From the first entry to the last, repeat the listing exactly.

[Opening AVAILABLE RECORDS section]

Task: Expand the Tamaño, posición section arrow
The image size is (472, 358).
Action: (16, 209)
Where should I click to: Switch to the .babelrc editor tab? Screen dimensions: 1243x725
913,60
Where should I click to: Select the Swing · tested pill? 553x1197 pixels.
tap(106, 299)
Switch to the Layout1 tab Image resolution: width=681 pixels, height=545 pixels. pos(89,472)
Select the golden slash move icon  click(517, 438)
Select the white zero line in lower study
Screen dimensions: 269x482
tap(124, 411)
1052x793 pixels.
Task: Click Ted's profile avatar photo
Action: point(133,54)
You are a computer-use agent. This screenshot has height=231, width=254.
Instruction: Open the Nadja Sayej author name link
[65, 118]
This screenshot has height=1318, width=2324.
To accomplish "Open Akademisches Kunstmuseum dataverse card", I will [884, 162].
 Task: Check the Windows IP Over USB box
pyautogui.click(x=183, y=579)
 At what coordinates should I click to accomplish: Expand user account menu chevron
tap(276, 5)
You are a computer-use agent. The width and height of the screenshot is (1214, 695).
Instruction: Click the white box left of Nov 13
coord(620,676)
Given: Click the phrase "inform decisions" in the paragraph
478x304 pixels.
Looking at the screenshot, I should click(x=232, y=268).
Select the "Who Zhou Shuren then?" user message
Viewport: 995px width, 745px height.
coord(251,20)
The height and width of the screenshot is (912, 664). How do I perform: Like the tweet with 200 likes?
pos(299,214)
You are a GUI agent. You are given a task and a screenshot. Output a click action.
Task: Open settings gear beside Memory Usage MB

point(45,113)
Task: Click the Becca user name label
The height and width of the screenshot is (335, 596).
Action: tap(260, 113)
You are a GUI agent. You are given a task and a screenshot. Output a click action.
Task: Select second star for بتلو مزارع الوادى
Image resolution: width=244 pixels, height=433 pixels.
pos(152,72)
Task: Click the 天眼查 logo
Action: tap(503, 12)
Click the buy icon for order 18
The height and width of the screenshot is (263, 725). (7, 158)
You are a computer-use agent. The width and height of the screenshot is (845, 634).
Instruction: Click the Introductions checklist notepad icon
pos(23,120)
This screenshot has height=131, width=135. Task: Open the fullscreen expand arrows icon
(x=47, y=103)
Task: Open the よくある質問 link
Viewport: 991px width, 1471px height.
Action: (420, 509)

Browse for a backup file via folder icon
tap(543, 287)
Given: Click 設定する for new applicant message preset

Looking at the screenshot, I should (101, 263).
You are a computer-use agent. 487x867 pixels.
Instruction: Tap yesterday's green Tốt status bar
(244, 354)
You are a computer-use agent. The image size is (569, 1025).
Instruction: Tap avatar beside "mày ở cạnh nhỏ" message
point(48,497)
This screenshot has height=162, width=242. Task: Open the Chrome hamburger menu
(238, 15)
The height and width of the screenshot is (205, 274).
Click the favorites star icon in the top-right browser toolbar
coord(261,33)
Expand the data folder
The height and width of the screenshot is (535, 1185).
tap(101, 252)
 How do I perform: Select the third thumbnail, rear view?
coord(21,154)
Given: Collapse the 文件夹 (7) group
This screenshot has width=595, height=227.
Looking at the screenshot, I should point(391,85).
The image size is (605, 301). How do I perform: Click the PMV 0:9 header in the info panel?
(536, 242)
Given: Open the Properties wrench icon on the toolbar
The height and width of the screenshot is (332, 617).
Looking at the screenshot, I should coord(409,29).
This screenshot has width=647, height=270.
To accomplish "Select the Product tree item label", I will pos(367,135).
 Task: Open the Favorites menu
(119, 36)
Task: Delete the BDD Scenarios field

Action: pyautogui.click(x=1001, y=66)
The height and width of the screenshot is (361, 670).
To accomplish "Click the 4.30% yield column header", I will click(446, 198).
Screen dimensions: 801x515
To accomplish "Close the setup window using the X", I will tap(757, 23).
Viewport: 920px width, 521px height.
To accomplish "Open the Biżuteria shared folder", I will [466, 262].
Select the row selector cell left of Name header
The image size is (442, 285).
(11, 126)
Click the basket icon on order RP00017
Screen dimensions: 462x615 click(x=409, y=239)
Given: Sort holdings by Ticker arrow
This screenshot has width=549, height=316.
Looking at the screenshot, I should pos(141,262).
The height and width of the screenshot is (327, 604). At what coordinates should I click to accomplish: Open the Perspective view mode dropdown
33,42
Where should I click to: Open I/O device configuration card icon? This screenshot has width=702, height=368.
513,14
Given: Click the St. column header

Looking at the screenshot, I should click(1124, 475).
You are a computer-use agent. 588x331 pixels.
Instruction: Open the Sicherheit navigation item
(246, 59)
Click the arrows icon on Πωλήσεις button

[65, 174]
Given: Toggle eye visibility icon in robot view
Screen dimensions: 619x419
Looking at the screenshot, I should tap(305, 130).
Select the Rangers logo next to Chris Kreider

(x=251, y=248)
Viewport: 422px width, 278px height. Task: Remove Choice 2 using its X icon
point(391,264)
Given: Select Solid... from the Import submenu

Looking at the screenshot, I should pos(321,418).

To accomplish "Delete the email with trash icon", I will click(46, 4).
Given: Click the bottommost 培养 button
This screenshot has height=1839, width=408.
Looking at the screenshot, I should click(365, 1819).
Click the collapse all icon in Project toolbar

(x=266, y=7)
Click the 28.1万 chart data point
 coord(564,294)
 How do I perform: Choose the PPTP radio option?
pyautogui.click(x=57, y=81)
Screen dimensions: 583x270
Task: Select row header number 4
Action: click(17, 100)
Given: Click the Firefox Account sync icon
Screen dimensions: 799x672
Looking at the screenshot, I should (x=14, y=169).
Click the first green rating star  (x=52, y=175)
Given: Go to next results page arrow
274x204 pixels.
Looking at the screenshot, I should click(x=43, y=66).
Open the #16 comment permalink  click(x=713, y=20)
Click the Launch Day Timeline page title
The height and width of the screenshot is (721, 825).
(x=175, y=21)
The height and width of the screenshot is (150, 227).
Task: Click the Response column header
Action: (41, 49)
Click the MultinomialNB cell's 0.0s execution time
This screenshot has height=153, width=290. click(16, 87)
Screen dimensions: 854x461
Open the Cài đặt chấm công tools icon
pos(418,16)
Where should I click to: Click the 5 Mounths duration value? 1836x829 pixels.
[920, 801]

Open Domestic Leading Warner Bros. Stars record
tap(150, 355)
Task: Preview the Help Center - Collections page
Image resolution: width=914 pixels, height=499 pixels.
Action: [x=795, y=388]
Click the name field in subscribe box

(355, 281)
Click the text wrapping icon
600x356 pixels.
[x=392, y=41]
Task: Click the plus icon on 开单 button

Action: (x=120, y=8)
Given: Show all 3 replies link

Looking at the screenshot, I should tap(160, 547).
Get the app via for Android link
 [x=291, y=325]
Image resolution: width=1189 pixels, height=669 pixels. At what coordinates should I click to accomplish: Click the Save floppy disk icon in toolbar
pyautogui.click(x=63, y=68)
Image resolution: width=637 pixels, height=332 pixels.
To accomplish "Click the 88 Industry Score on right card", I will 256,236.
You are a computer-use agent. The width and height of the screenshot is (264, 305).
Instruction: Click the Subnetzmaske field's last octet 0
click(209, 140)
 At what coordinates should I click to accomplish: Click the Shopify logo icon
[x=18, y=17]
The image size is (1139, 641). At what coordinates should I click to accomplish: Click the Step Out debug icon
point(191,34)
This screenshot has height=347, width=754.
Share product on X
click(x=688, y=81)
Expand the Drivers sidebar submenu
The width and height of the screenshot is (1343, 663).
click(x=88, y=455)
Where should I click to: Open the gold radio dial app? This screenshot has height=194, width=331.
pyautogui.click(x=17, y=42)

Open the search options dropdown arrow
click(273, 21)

[Closing AVAILABLE RECORDS section]

__ANSWER FOR THE TASK__.
Task: Expand the Tamaño, posición section arrow
The image size is (472, 358).
Action: (16, 209)
Where should I click to: Switch to the .babelrc editor tab? Screen dimensions: 1243x725
913,60
Where should I click to: Select the Swing · tested pill? 553x1197 pixels.
tap(106, 299)
Switch to the Layout1 tab Image resolution: width=681 pixels, height=545 pixels. pos(89,472)
Select the golden slash move icon  click(517, 438)
Select the white zero line in lower study
Screen dimensions: 269x482
tap(124, 411)
1052x793 pixels.
Task: Click Ted's profile avatar photo
Action: point(133,54)
You are a computer-use agent. This screenshot has height=231, width=254.
Instruction: Open the Nadja Sayej author name link
[65, 118]
This screenshot has height=1318, width=2324.
To accomplish "Open Akademisches Kunstmuseum dataverse card", I will [884, 162].
 Task: Check the Windows IP Over USB box
pyautogui.click(x=183, y=579)
 At what coordinates should I click to accomplish: Expand user account menu chevron
tap(276, 5)
You are a computer-use agent. The width and height of the screenshot is (1214, 695).
Instruction: Click the white box left of Nov 13
coord(620,676)
Given: Click the phrase "inform decisions" in the paragraph
478x304 pixels.
Looking at the screenshot, I should click(x=232, y=268).
Select the "Who Zhou Shuren then?" user message
Viewport: 995px width, 745px height.
coord(251,20)
The height and width of the screenshot is (912, 664). How do I perform: Like the tweet with 200 likes?
pos(299,214)
You are a GUI agent. You are given a task and a screenshot. Output a click action.
Task: Open settings gear beside Memory Usage MB

point(45,113)
Task: Click the Becca user name label
The height and width of the screenshot is (335, 596).
Action: tap(260, 113)
You are a GUI agent. You are given a task and a screenshot. Output a click action.
Task: Select second star for بتلو مزارع الوادى
Image resolution: width=244 pixels, height=433 pixels.
pos(152,72)
Task: Click the 天眼查 logo
Action: tap(503, 12)
Click the buy icon for order 18
The height and width of the screenshot is (263, 725). (7, 158)
You are a computer-use agent. The width and height of the screenshot is (845, 634).
Instruction: Click the Introductions checklist notepad icon
pos(23,120)
This screenshot has height=131, width=135. Task: Open the fullscreen expand arrows icon
(x=47, y=103)
Task: Open the よくある質問 link
Viewport: 991px width, 1471px height.
Action: (420, 509)

Browse for a backup file via folder icon
tap(543, 287)
Given: Click 設定する for new applicant message preset

Looking at the screenshot, I should (101, 263).
You are a computer-use agent. 487x867 pixels.
Instruction: Tap yesterday's green Tốt status bar
(244, 354)
You are a computer-use agent. The image size is (569, 1025).
Instruction: Tap avatar beside "mày ở cạnh nhỏ" message
point(48,497)
This screenshot has height=162, width=242. Task: Open the Chrome hamburger menu
(238, 15)
The height and width of the screenshot is (205, 274).
Click the favorites star icon in the top-right browser toolbar
coord(261,33)
Expand the data folder
The height and width of the screenshot is (535, 1185).
tap(101, 252)
 How do I perform: Select the third thumbnail, rear view?
coord(21,154)
Given: Collapse the 文件夹 (7) group
This screenshot has width=595, height=227.
Looking at the screenshot, I should point(391,85).
The image size is (605, 301). How do I perform: Click the PMV 0:9 header in the info panel?
(536, 242)
Given: Open the Properties wrench icon on the toolbar
The height and width of the screenshot is (332, 617).
Looking at the screenshot, I should coord(409,29).
This screenshot has width=647, height=270.
To accomplish "Select the Product tree item label", I will pos(367,135).
 Task: Open the Favorites menu
(119, 36)
Task: Delete the BDD Scenarios field

Action: pyautogui.click(x=1001, y=66)
The height and width of the screenshot is (361, 670).
To accomplish "Click the 4.30% yield column header", I will click(446, 198).
Screen dimensions: 801x515
To accomplish "Close the setup window using the X", I will tap(757, 23).
Viewport: 920px width, 521px height.
To accomplish "Open the Biżuteria shared folder", I will [466, 262].
Select the row selector cell left of Name header
The image size is (442, 285).
(11, 126)
Click the basket icon on order RP00017
Screen dimensions: 462x615 click(x=409, y=239)
Given: Sort holdings by Ticker arrow
This screenshot has width=549, height=316.
Looking at the screenshot, I should pos(141,262).
The height and width of the screenshot is (327, 604). At what coordinates should I click to accomplish: Open the Perspective view mode dropdown
33,42
Where should I click to: Open I/O device configuration card icon? This screenshot has width=702, height=368.
513,14
Given: Click the St. column header

Looking at the screenshot, I should click(1124, 475).
You are a computer-use agent. 588x331 pixels.
Instruction: Open the Sicherheit navigation item
(246, 59)
Click the arrows icon on Πωλήσεις button

[65, 174]
Given: Toggle eye visibility icon in robot view
Screen dimensions: 619x419
Looking at the screenshot, I should tap(305, 130).
Select the Rangers logo next to Chris Kreider

(x=251, y=248)
Viewport: 422px width, 278px height. Task: Remove Choice 2 using its X icon
point(391,264)
Given: Select Solid... from the Import submenu

Looking at the screenshot, I should pos(321,418).

To accomplish "Delete the email with trash icon", I will click(46, 4).
Given: Click the bottommost 培养 button
This screenshot has height=1839, width=408.
Looking at the screenshot, I should click(365, 1819).
Click the collapse all icon in Project toolbar

(x=266, y=7)
Click the 28.1万 chart data point
 coord(564,294)
 How do I perform: Choose the PPTP radio option?
pyautogui.click(x=57, y=81)
Screen dimensions: 583x270
Task: Select row header number 4
Action: click(17, 100)
Given: Click the Firefox Account sync icon
Screen dimensions: 799x672
Looking at the screenshot, I should (x=14, y=169).
Click the first green rating star  (x=52, y=175)
Given: Go to next results page arrow
274x204 pixels.
Looking at the screenshot, I should click(x=43, y=66).
Open the #16 comment permalink  click(x=713, y=20)
Click the Launch Day Timeline page title
The height and width of the screenshot is (721, 825).
(x=175, y=21)
The height and width of the screenshot is (150, 227).
Task: Click the Response column header
Action: (41, 49)
Click the MultinomialNB cell's 0.0s execution time
This screenshot has height=153, width=290. click(16, 87)
Screen dimensions: 854x461
Open the Cài đặt chấm công tools icon
pos(418,16)
Where should I click to: Click the 5 Mounths duration value? 1836x829 pixels.
[920, 801]

Open Domestic Leading Warner Bros. Stars record
tap(150, 355)
Task: Preview the Help Center - Collections page
Image resolution: width=914 pixels, height=499 pixels.
Action: [x=795, y=388]
Click the name field in subscribe box

(355, 281)
Click the text wrapping icon
600x356 pixels.
[x=392, y=41]
Task: Click the plus icon on 开单 button

Action: (x=120, y=8)
Given: Show all 3 replies link

Looking at the screenshot, I should tap(160, 547).
Get the app via for Android link
 [x=291, y=325]
Image resolution: width=1189 pixels, height=669 pixels. At what coordinates should I click to accomplish: Click the Save floppy disk icon in toolbar
pyautogui.click(x=63, y=68)
Image resolution: width=637 pixels, height=332 pixels.
To accomplish "Click the 88 Industry Score on right card", I will 256,236.
You are a computer-use agent. The width and height of the screenshot is (264, 305).
Instruction: Click the Subnetzmaske field's last octet 0
click(209, 140)
 At what coordinates should I click to accomplish: Click the Shopify logo icon
[x=18, y=17]
The image size is (1139, 641). At what coordinates should I click to accomplish: Click the Step Out debug icon
point(191,34)
This screenshot has height=347, width=754.
Share product on X
click(x=688, y=81)
Expand the Drivers sidebar submenu
The width and height of the screenshot is (1343, 663).
click(x=88, y=455)
Where should I click to: Open the gold radio dial app? This screenshot has height=194, width=331.
pyautogui.click(x=17, y=42)

Open the search options dropdown arrow
click(273, 21)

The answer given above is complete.